* _To do_:
The entries contain pictures, which should not appear in the copy; everything else must be reproduced exactly.

═══

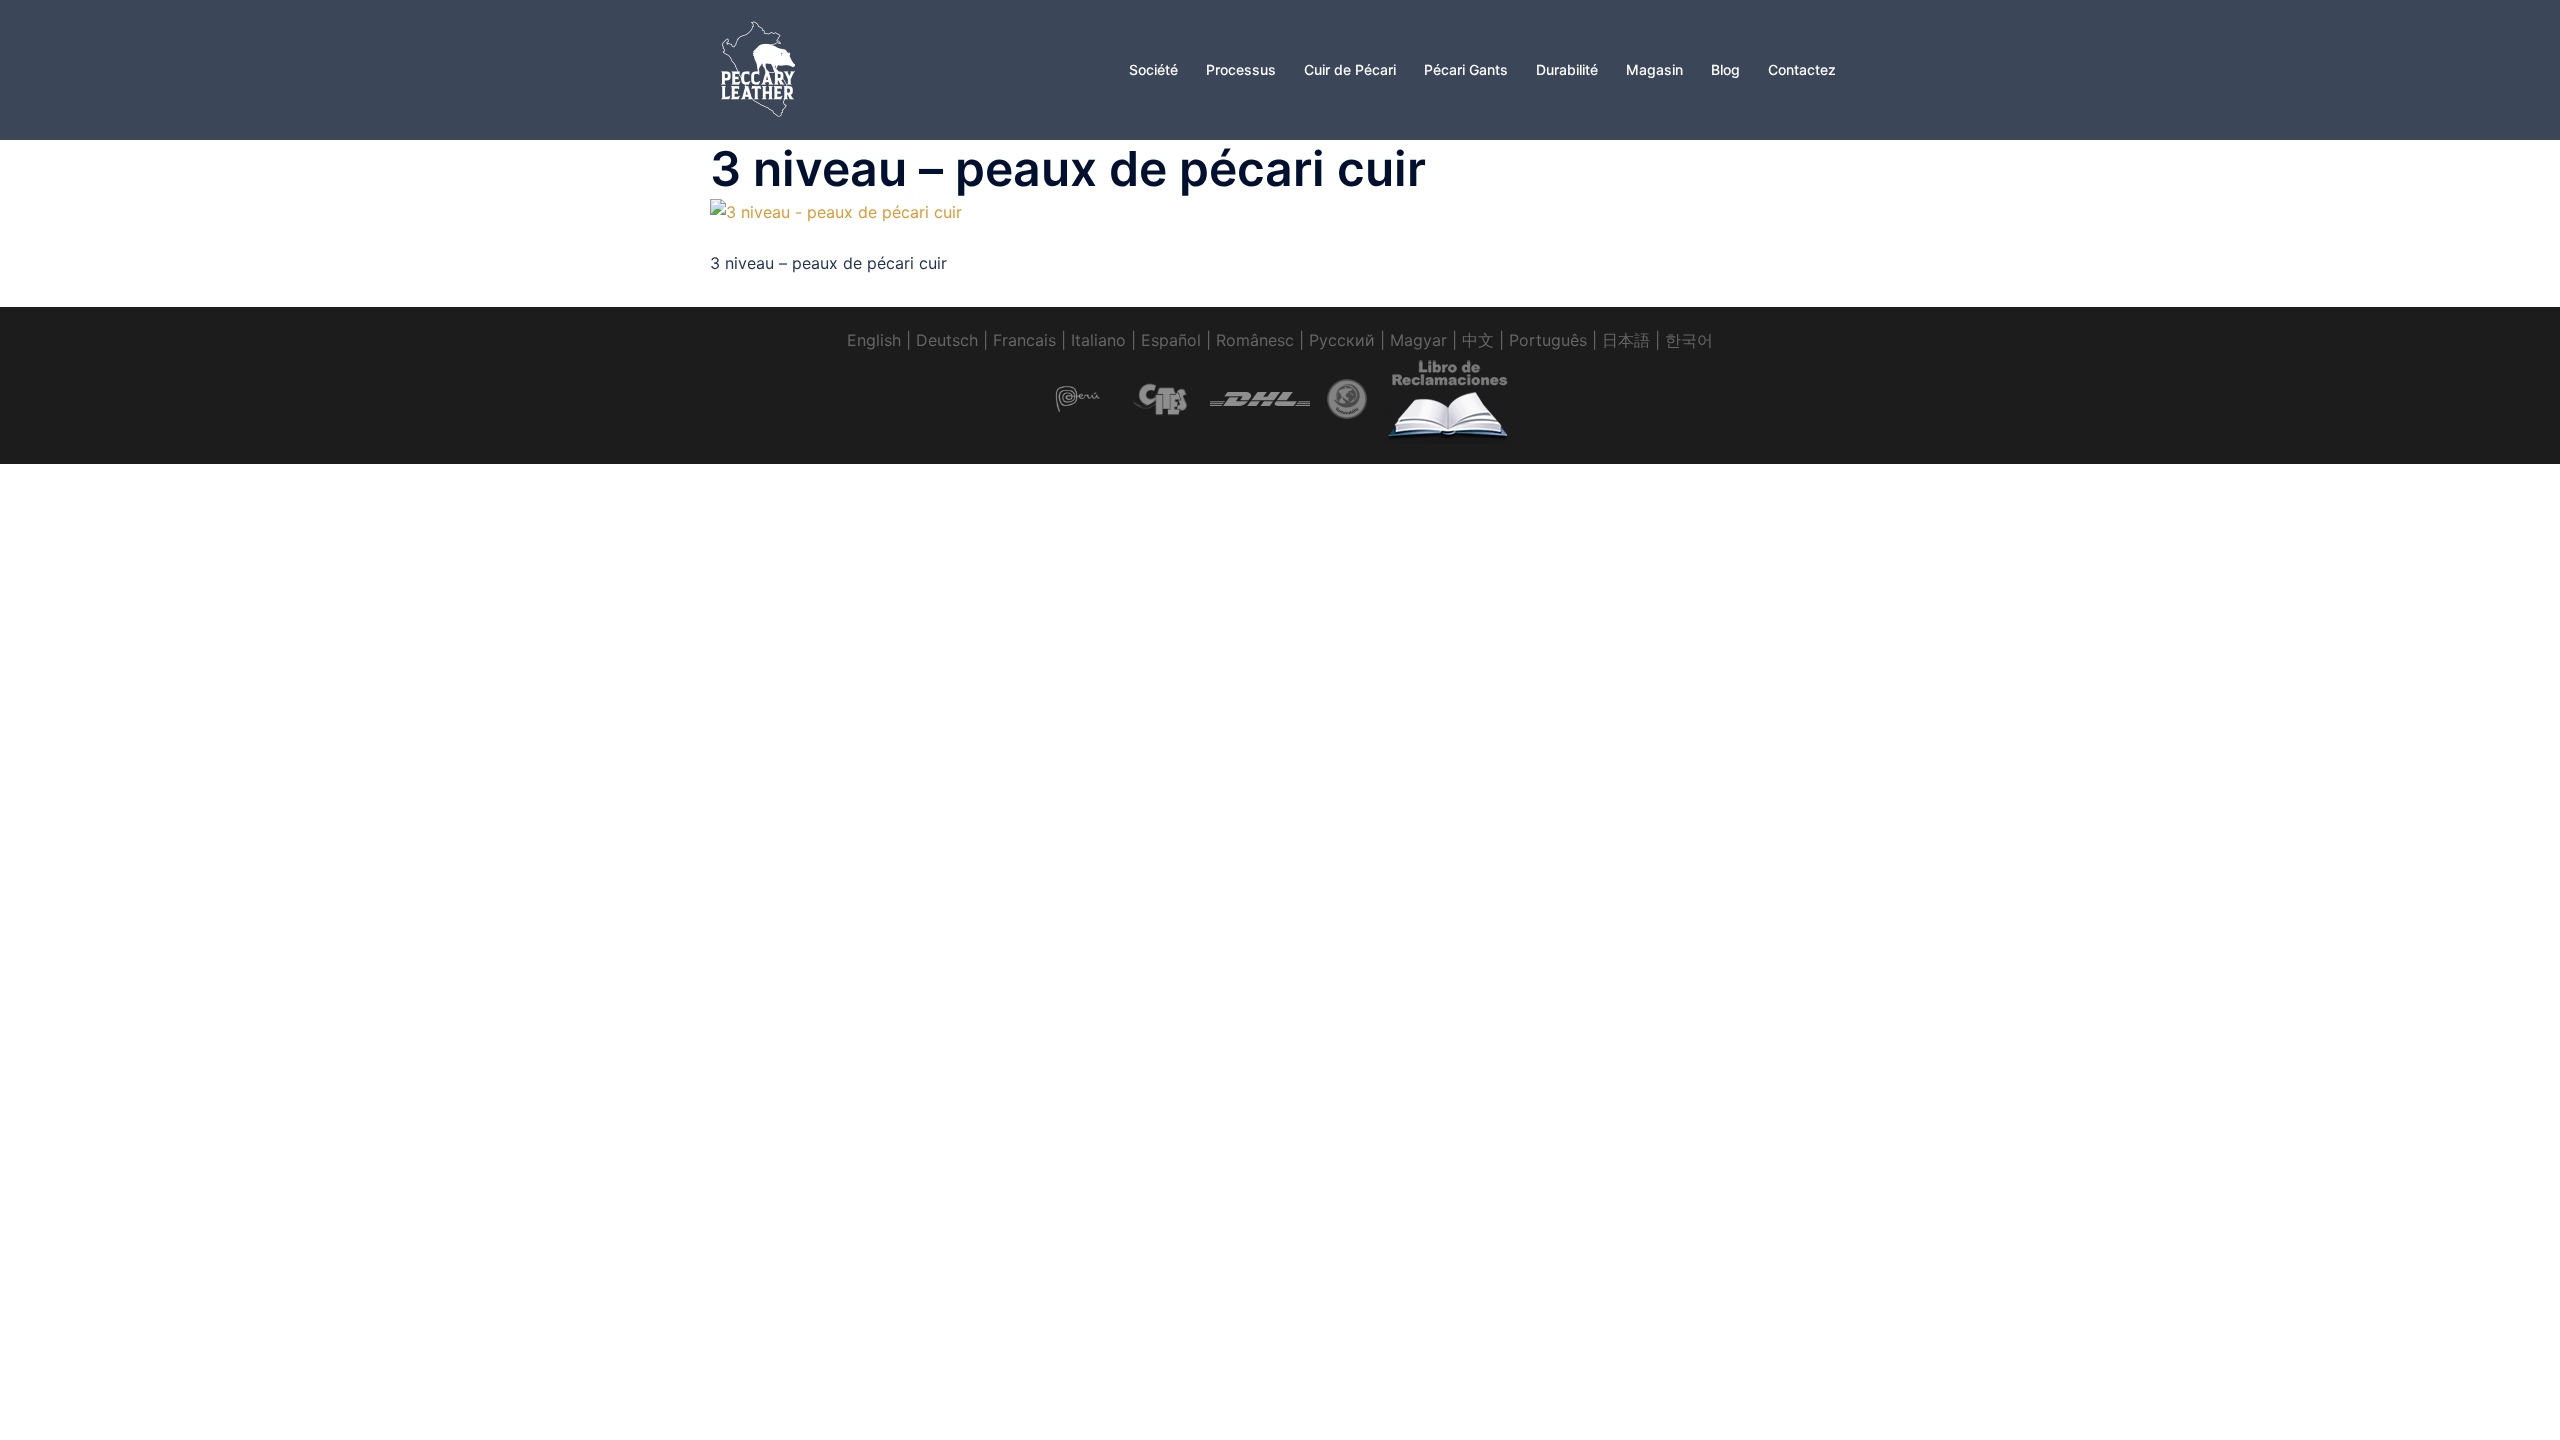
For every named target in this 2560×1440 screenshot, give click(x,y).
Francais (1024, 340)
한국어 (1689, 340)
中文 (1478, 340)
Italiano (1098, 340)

═══

* _Solution to this problem_:
For every named target in this 2560×1440 screenshot, give click(x,y).
Francais (1024, 340)
한국어 (1689, 340)
中文 (1478, 340)
Italiano (1098, 340)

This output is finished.